Le tre mosse del Diavolo. Da "anomala sorpresa" a squadra da battere

La linea rigida del club su mercato e stipendi, la rosa fondata sui giovani e il lavoro di Pioli

Le tre mosse del Diavolo. Da "anomala sorpresa" a squadra da battere

Se persino Gasperini, poco propenso a lodare i rivali, s'inchina dinanzi alla prova maestosa del Milan a Bergamo e ne celebra i migliori requisiti, forse è il caso di pensare che la presenza del Milan lassù in classifica, da anomalia sorprendente, come venne battezzata l'anno scorso, stia per diventare una scomoda realtà con cui fare qualche conto. Perché questa è la vera novità introdotta dal paziente e sapiente lavoro di Pioli, dalle scelte coraggiose, spesso incomprese e processate, in materia di rinnovi contrattuali e dalla guida finanziaria di Elliott tesa a guadagnare il traguardo del calcio sostenibile senza inseguire il vecchio format (stipendi al rialzo, prezzi osceni del calcio-mercato, commissioni ricchissime ad agenti e intermediari), anzi disegnandone un altro, opposto. Intendiamoci: per decollare, il modello ha ancora bisogno dell'ultima tessera, uno stadio nuovo e moderno, capace di produrre benefici economici persino superiori a quelli della partecipazione annuale alla Champions league.

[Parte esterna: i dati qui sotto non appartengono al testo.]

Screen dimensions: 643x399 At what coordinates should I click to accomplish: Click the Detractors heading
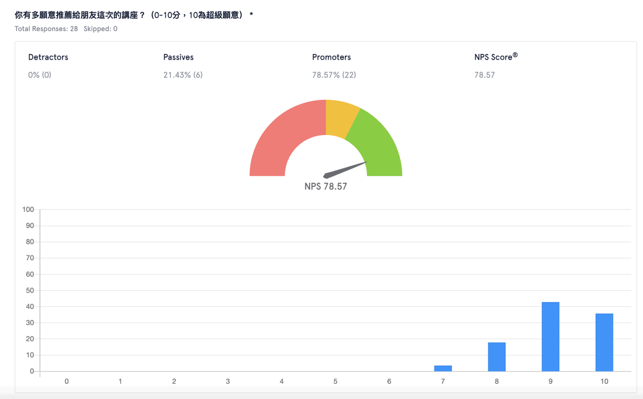48,57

Da questa premessa bisogna muoversi per compiere una rapida circumnavigazione intorno a questo nuovo, giovanissimo e ambizioso Milan.

L'età del gruppo squadra è un requisito fondamentale. Ha consentito di resistere - specie l'anno scorso - in condizioni d'emergenza dinanzi a un numero industriale di infortuni (più covid). Addizionata all'esperienza di alcuni senatori (Ibra più Rebic, Kjaer) è diventata la formula vincente. La continuità tecnica, qui intesa come il contributo di Pioli e del suo staff giunti alla terza stagione, ha fatto il resto perché il tecnico - liberato dalle catene della precarietà vissuta in passato - ha dato fondo a tutte le indiscutibili virtù morali e calcistiche per cementare un gruppo motivato, serissimo sul lavoro. A completare l'attuale scenario c'è poi la maturazione di taluni giovani e la scelta di altri talenti, individuati da sconosciuti o quasi: Tonali e Diaz ne sono l'esempio più illuminante, seguiti da Leao per tacere poi di Tomori (riscattato a 28 milioni e giudicato dagli espertoni un prezzo esagerato) che somiglia tanto al primo Thiago Silva di Milanello e di Maignan che ha cancellato la sagoma ingombrante di Donnarumma in poche settimane.

Tutto questo lavoro non avrebbe avuto lo sviluppo registrato se non ci fosse stata la capacità finanziaria dell'azionista di azzerare le perdite provocate dalla gestione cinese e la forza di riportare in sicurezza i conti del club (90 milioni l'ultima perdita d'esercizio senza debiti con banche né bond da rinegoziare), sicurezza testimoniata dall'investimento sul recente mercato di una discreta sommetta (70 milioni). Perciò nemmeno la tormentata vicenda Kessiè («non chiedete a me ma ai dirigenti del Milan» la risposta di Atangana l'agente dell'ivoriano alla domanda sulla trattativa) sembra procurare particolare ansia. E non solo perché l'esplosione di Tonali e la prenotazione di un altro profilo francese (Adli) sembrerebbero garantire il futuro. Ma è l'esito della vicenda Donnarumma che insegna e rilancia la strada maestra.

Se Gigio avesse accettato l'offerta (8 milioni netti per 5 anni più commissione a Raiola), il Milan avrebbe impegnato 100 milioni nei prossimi anni. Con Maignan (per lo stesso periodo) ne ha spesi 20. Si coglie la differenza?